What’s startling is how easily Bernstine might never have been an actor at all. Growing up in Washington, the daughter of lawyers, she wasn’t a drama club kid. In her quest to be well-rounded in high school, she did some winter one-acts at Georgetown Day School, where a fellow student, Leigh Silverman (“The Lifespan of a Fact”), directed her in a solo show. But mainly she was “a big jock” then, playing soccer and lacrosse.
As an undergraduate at Brown University, she majored in public policy, planning to be a lawyer. Then came the club soccer game when a ball smashed her in the face, broke her glasses and spun her life around. Shaken and injured, she abandoned soccer to try something else — playing Grace in a production of August Wilson’s “The Piano Lesson.”
This time she was smitten with acting, though she still had law school in her sights. Then a professor, Lowry Marshall, urged her to audition for drama schools. Accepted to the University of California San Diego, she changed her trajectory. When she graduated in 1999, she headed straight for New York.
As she chatted in her dressing room at Lincoln Center, Bernstine was subdued, polite and remarkably lacking in vanity. She insisted, firmly, that she is not the star of “Marys Seacole,” which she argued is purely an ensemble piece. (“That’s so her!” Drury said.) And when the question of Bernstine’s age arose — often a delicate matter with actors — she answered without hesitation, saying that she was 45.
The next day, a publicist for the theater got in touch with a correction: Bernstine will turn 45 at the end of the month. In the interview, she had rounded up.
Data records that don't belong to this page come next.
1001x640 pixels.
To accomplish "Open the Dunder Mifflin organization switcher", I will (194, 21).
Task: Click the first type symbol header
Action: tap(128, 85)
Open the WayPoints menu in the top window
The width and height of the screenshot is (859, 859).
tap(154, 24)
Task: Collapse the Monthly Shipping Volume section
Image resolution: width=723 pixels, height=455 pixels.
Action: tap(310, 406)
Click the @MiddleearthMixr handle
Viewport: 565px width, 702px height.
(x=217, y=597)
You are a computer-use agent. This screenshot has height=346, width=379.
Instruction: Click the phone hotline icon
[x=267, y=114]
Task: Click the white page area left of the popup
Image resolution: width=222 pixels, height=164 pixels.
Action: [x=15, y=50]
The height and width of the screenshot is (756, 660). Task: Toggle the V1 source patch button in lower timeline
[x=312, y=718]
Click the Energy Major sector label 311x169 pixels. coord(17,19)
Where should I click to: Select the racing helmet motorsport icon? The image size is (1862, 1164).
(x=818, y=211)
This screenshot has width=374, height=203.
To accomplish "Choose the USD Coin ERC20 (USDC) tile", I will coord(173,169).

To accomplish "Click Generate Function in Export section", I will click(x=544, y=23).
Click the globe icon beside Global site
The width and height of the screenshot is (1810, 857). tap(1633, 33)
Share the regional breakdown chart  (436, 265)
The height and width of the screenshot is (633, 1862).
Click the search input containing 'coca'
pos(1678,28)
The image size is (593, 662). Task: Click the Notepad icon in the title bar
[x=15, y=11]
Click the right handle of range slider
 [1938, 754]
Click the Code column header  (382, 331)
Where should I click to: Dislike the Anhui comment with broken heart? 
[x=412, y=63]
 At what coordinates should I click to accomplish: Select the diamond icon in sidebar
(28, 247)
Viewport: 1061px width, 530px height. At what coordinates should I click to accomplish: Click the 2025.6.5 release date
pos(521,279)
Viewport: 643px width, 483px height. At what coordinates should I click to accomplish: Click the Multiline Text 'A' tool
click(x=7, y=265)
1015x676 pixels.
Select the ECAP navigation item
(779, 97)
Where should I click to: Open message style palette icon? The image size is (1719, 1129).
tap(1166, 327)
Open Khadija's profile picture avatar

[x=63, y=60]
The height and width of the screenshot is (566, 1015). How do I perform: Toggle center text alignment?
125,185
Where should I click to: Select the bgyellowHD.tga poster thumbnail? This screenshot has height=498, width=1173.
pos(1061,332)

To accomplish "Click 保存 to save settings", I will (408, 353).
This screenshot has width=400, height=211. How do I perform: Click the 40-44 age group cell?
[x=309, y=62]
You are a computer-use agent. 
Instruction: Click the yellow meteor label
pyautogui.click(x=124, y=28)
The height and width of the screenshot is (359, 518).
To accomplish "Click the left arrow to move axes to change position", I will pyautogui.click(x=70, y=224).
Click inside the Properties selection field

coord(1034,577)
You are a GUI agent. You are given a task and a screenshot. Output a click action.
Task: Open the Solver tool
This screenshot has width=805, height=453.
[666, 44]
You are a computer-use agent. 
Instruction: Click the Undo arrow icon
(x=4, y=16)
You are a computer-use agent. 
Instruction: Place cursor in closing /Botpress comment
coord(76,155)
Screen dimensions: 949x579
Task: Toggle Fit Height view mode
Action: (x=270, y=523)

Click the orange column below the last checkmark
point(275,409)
Hearing about this, both Drury and Blain-Cruz pealed with affectionate laughter.
Drury, as it happens, thinks of “Marys Seacole” as an ensemble piece, too, but one featuring what she called “a sneaky audition to get Quincy in a Broadway production of ‘Mother Courage.'”
By which she means, of course, that Bernstine would have the starring role.
“Someone should do that, like, right now,” Drury said. “I want to see it so bad.”